Listing ->
## start

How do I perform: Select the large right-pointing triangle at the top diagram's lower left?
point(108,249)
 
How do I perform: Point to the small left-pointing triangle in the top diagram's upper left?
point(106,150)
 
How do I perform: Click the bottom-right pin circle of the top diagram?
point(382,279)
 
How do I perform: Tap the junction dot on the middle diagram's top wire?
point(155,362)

## end

Exercise objective ->
Rewrite all of the material above, replacing "triangle" with "arrowhead" everywhere and leaving everything else unchanged.

Reply to the exercise ->
How do I perform: Select the large right-pointing arrowhead at the top diagram's lower left?
point(108,249)
 
How do I perform: Point to the small left-pointing arrowhead in the top diagram's upper left?
point(106,150)
 
How do I perform: Click the bottom-right pin circle of the top diagram?
point(382,279)
 
How do I perform: Tap the junction dot on the middle diagram's top wire?
point(155,362)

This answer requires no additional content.